What the exercise asks:
The response must reproduce every record below without alteration.

*** Opening of Listed entries ***

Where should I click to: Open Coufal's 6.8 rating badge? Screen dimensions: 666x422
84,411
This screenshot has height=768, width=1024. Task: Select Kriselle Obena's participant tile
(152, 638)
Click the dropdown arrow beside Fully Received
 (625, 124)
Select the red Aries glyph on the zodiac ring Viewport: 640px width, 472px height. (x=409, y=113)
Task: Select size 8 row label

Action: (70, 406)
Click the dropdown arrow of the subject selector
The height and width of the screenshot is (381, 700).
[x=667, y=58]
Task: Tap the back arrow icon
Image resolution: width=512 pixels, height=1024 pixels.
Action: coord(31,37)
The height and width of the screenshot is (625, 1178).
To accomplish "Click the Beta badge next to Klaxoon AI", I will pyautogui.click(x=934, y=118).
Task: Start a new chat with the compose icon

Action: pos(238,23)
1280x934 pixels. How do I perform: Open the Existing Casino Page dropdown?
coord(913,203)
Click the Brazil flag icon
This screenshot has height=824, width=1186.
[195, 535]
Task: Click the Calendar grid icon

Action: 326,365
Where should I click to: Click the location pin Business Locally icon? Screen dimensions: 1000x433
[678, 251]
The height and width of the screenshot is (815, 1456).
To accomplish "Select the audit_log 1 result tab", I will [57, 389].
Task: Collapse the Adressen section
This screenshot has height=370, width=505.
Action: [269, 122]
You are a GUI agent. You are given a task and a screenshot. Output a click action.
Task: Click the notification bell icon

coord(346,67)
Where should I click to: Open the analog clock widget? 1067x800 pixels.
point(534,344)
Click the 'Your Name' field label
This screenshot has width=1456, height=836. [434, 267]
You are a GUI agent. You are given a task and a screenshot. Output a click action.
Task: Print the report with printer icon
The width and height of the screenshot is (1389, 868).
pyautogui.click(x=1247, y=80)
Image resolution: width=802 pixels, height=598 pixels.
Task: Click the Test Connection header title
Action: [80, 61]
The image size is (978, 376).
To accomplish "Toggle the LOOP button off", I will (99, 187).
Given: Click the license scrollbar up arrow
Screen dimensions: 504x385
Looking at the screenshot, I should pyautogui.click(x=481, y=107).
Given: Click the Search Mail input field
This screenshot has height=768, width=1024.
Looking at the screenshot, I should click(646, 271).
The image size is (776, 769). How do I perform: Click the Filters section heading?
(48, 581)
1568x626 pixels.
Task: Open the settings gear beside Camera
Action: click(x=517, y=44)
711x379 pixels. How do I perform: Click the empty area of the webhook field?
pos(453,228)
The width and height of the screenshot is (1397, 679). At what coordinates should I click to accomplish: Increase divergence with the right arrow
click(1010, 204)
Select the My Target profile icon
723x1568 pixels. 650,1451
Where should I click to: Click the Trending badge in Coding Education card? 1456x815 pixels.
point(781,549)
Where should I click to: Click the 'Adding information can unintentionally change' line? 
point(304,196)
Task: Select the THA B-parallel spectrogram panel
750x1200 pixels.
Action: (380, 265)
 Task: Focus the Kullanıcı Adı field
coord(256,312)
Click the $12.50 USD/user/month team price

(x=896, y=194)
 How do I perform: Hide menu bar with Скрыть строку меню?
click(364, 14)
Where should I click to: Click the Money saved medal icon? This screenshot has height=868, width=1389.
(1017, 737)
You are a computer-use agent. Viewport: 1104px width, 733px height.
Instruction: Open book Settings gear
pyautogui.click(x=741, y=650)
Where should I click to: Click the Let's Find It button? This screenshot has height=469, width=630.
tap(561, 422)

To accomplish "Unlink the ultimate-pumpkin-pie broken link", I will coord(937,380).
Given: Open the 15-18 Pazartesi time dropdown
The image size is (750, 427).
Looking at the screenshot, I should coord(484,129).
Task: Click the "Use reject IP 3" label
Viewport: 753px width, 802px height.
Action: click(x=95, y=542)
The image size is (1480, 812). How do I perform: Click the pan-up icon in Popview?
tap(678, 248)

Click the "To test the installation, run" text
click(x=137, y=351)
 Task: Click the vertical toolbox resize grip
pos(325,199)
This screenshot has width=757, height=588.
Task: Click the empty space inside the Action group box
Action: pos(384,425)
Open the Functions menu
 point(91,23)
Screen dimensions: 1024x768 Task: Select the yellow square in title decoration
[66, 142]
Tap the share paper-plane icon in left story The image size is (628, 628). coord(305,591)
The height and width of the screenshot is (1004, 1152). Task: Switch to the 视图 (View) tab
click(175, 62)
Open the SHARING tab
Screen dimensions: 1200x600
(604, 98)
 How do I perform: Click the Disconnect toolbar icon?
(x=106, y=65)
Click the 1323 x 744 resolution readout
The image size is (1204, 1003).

*** Close of Listed entries ***

Your response:
Where should I click to: Open Coufal's 6.8 rating badge? Screen dimensions: 666x422
84,411
This screenshot has height=768, width=1024. Task: Select Kriselle Obena's participant tile
(152, 638)
Click the dropdown arrow beside Fully Received
 (625, 124)
Select the red Aries glyph on the zodiac ring Viewport: 640px width, 472px height. (x=409, y=113)
Task: Select size 8 row label

Action: (70, 406)
Click the dropdown arrow of the subject selector
The height and width of the screenshot is (381, 700).
[x=667, y=58]
Task: Tap the back arrow icon
Image resolution: width=512 pixels, height=1024 pixels.
Action: coord(31,37)
The height and width of the screenshot is (625, 1178).
To accomplish "Click the Beta badge next to Klaxoon AI", I will pyautogui.click(x=934, y=118).
Task: Start a new chat with the compose icon

Action: pos(238,23)
1280x934 pixels. How do I perform: Open the Existing Casino Page dropdown?
coord(913,203)
Click the Brazil flag icon
This screenshot has height=824, width=1186.
[195, 535]
Task: Click the Calendar grid icon

Action: 326,365
Where should I click to: Click the location pin Business Locally icon? Screen dimensions: 1000x433
[678, 251]
The height and width of the screenshot is (815, 1456).
To accomplish "Select the audit_log 1 result tab", I will [57, 389].
Task: Collapse the Adressen section
This screenshot has height=370, width=505.
Action: [269, 122]
You are a GUI agent. You are given a task and a screenshot. Output a click action.
Task: Click the notification bell icon

coord(346,67)
Where should I click to: Open the analog clock widget? 1067x800 pixels.
point(534,344)
Click the 'Your Name' field label
This screenshot has width=1456, height=836. [434, 267]
You are a GUI agent. You are given a task and a screenshot. Output a click action.
Task: Print the report with printer icon
The width and height of the screenshot is (1389, 868).
pyautogui.click(x=1247, y=80)
Image resolution: width=802 pixels, height=598 pixels.
Task: Click the Test Connection header title
Action: [80, 61]
The image size is (978, 376).
To accomplish "Toggle the LOOP button off", I will (99, 187).
Given: Click the license scrollbar up arrow
Screen dimensions: 504x385
Looking at the screenshot, I should pyautogui.click(x=481, y=107).
Given: Click the Search Mail input field
This screenshot has height=768, width=1024.
Looking at the screenshot, I should click(646, 271).
The image size is (776, 769). How do I perform: Click the Filters section heading?
(48, 581)
1568x626 pixels.
Task: Open the settings gear beside Camera
Action: click(x=517, y=44)
711x379 pixels. How do I perform: Click the empty area of the webhook field?
pos(453,228)
The width and height of the screenshot is (1397, 679). At what coordinates should I click to accomplish: Increase divergence with the right arrow
click(1010, 204)
Select the My Target profile icon
723x1568 pixels. 650,1451
Where should I click to: Click the Trending badge in Coding Education card? 1456x815 pixels.
point(781,549)
Where should I click to: Click the 'Adding information can unintentionally change' line? 
point(304,196)
Task: Select the THA B-parallel spectrogram panel
750x1200 pixels.
Action: (380, 265)
 Task: Focus the Kullanıcı Adı field
coord(256,312)
Click the $12.50 USD/user/month team price

(x=896, y=194)
 How do I perform: Hide menu bar with Скрыть строку меню?
click(364, 14)
Where should I click to: Click the Money saved medal icon? This screenshot has height=868, width=1389.
(1017, 737)
You are a computer-use agent. Viewport: 1104px width, 733px height.
Instruction: Open book Settings gear
pyautogui.click(x=741, y=650)
Where should I click to: Click the Let's Find It button? This screenshot has height=469, width=630.
tap(561, 422)

To accomplish "Unlink the ultimate-pumpkin-pie broken link", I will coord(937,380).
Given: Open the 15-18 Pazartesi time dropdown
The image size is (750, 427).
Looking at the screenshot, I should coord(484,129).
Task: Click the "Use reject IP 3" label
Viewport: 753px width, 802px height.
Action: click(x=95, y=542)
The image size is (1480, 812). How do I perform: Click the pan-up icon in Popview?
tap(678, 248)

Click the "To test the installation, run" text
click(x=137, y=351)
 Task: Click the vertical toolbox resize grip
pos(325,199)
This screenshot has width=757, height=588.
Task: Click the empty space inside the Action group box
Action: pos(384,425)
Open the Functions menu
 point(91,23)
Screen dimensions: 1024x768 Task: Select the yellow square in title decoration
[66, 142]
Tap the share paper-plane icon in left story The image size is (628, 628). coord(305,591)
The height and width of the screenshot is (1004, 1152). Task: Switch to the 视图 (View) tab
click(175, 62)
Open the SHARING tab
Screen dimensions: 1200x600
(604, 98)
 How do I perform: Click the Disconnect toolbar icon?
(x=106, y=65)
Click the 1323 x 744 resolution readout
The image size is (1204, 1003).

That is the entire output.